In the data below, find every line with the word "zoom" and copy it.

------------------------

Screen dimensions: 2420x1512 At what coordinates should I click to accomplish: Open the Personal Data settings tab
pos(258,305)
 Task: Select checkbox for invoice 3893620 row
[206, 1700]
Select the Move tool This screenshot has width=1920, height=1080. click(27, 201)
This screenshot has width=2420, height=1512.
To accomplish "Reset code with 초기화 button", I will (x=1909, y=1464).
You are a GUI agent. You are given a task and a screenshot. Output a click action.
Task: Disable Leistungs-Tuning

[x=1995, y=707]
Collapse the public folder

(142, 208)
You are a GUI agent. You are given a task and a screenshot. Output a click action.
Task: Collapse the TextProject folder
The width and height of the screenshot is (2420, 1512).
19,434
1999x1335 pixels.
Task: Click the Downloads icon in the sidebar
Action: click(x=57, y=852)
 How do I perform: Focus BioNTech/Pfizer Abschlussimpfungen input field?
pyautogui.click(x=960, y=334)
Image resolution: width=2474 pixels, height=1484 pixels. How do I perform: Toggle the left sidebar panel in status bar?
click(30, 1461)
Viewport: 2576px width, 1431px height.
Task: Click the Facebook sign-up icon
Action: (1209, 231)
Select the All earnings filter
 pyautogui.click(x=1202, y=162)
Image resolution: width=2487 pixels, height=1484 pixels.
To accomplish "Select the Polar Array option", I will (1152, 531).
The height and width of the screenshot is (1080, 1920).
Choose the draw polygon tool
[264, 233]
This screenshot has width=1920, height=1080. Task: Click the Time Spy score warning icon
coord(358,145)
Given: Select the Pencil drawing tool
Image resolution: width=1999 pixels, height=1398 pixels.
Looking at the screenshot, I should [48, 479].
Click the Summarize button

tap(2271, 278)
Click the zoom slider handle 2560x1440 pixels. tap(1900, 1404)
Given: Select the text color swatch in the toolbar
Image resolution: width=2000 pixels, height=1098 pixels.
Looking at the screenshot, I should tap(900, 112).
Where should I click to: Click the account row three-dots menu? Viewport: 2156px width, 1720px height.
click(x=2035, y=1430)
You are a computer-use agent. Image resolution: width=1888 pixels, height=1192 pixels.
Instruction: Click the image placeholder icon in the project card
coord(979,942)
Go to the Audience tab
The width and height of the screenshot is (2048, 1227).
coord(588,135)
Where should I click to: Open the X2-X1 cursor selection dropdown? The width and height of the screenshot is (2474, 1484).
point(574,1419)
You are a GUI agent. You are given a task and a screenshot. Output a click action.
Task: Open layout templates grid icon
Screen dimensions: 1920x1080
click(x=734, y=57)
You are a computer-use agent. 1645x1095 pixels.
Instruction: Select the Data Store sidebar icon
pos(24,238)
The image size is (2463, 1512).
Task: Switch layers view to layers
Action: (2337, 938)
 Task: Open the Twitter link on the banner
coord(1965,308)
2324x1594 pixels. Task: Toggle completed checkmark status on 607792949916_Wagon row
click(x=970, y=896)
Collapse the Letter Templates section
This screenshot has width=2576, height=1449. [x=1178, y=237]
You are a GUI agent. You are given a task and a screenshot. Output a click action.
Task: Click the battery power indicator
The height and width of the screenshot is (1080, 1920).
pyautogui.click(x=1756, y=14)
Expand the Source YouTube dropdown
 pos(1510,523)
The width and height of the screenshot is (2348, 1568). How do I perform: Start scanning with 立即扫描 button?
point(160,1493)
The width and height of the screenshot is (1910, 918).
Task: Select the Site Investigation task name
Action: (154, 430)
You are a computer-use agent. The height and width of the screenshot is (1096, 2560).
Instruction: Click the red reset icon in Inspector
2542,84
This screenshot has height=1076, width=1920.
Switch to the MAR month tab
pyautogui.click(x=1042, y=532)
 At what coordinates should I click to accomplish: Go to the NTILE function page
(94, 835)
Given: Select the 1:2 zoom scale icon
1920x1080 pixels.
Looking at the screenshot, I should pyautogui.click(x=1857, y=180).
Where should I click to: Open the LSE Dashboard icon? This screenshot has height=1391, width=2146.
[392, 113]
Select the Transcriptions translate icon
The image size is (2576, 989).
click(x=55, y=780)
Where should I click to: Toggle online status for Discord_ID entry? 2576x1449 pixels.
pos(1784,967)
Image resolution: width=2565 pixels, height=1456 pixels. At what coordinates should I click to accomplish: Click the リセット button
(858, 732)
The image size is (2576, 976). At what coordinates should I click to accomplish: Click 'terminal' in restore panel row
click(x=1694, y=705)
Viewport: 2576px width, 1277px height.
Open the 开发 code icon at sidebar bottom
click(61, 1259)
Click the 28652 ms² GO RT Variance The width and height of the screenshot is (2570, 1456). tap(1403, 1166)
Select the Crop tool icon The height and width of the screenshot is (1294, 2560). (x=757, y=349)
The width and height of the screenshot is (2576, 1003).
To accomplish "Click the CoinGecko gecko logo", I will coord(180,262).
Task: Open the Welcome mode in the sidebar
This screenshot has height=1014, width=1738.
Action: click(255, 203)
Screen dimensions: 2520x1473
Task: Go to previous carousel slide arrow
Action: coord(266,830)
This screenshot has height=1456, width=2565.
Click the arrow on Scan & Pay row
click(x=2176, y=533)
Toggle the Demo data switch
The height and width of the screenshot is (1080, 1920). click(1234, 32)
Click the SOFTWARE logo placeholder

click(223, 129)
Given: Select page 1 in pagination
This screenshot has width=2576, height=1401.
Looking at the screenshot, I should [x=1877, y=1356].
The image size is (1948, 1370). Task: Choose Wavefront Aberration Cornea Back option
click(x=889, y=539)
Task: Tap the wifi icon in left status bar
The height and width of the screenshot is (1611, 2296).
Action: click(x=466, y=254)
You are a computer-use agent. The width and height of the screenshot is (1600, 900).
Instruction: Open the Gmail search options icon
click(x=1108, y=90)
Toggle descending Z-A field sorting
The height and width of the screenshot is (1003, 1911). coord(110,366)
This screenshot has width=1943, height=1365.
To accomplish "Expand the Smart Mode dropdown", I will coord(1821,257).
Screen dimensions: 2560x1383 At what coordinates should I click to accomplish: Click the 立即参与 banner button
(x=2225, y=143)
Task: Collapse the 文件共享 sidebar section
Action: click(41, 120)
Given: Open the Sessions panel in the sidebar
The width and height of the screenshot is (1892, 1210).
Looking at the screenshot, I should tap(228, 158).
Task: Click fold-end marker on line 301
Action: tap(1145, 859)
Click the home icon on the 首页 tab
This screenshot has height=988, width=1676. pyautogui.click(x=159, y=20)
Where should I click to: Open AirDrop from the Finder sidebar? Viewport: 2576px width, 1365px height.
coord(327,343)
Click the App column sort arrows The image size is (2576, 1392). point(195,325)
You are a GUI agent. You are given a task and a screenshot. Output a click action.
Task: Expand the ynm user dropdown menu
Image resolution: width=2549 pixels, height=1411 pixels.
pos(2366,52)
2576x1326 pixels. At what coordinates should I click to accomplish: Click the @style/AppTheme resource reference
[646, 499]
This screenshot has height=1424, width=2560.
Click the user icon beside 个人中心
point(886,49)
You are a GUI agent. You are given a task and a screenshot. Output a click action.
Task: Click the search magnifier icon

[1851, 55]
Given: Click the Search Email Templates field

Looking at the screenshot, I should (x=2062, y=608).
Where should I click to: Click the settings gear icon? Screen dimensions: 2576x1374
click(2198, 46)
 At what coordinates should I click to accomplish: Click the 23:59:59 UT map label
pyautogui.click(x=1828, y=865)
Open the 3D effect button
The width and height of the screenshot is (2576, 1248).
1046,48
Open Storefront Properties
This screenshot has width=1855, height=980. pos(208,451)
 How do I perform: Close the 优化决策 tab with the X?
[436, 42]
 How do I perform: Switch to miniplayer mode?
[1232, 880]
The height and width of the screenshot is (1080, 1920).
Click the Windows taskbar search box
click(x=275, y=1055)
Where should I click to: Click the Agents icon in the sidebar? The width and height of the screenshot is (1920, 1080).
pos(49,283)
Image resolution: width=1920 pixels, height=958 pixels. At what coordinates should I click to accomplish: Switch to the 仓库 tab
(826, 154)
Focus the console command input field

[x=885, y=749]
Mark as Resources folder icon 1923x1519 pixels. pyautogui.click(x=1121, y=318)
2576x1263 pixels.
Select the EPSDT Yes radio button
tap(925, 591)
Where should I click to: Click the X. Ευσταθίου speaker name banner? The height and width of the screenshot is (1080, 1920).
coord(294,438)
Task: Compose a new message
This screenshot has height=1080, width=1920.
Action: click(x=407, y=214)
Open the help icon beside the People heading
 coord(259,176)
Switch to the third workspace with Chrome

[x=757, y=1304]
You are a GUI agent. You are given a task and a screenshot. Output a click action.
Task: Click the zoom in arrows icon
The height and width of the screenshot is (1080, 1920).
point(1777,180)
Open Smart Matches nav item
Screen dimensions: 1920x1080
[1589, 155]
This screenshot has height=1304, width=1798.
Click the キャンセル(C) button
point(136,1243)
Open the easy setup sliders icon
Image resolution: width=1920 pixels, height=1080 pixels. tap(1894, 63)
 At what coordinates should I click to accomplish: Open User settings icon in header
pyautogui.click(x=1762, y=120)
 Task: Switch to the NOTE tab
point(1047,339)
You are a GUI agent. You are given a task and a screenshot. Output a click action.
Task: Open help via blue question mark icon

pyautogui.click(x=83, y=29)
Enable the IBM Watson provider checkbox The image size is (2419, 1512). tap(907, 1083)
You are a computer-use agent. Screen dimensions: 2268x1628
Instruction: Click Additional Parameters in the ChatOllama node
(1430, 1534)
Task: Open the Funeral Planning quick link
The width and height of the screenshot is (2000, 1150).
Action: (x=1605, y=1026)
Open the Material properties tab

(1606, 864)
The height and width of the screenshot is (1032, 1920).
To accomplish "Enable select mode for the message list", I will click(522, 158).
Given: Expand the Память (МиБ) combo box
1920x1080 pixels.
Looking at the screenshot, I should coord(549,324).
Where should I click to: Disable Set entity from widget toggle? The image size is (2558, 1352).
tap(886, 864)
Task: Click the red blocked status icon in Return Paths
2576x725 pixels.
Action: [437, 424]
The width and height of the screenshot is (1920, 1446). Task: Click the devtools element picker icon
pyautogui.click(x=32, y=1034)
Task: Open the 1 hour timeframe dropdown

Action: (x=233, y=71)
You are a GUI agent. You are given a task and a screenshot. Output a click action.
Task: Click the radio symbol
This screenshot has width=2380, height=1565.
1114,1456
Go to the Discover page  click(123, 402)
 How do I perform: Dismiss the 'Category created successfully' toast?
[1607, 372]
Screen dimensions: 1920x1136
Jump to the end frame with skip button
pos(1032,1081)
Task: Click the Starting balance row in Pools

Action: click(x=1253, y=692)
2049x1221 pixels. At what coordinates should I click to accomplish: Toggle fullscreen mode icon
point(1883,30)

------------------------

- _TASK SOLUTION_:
Click the zoom slider handle 2560x1440 pixels. tap(1900, 1404)
Given: Select the 1:2 zoom scale icon
Task: Click the zoom in arrows icon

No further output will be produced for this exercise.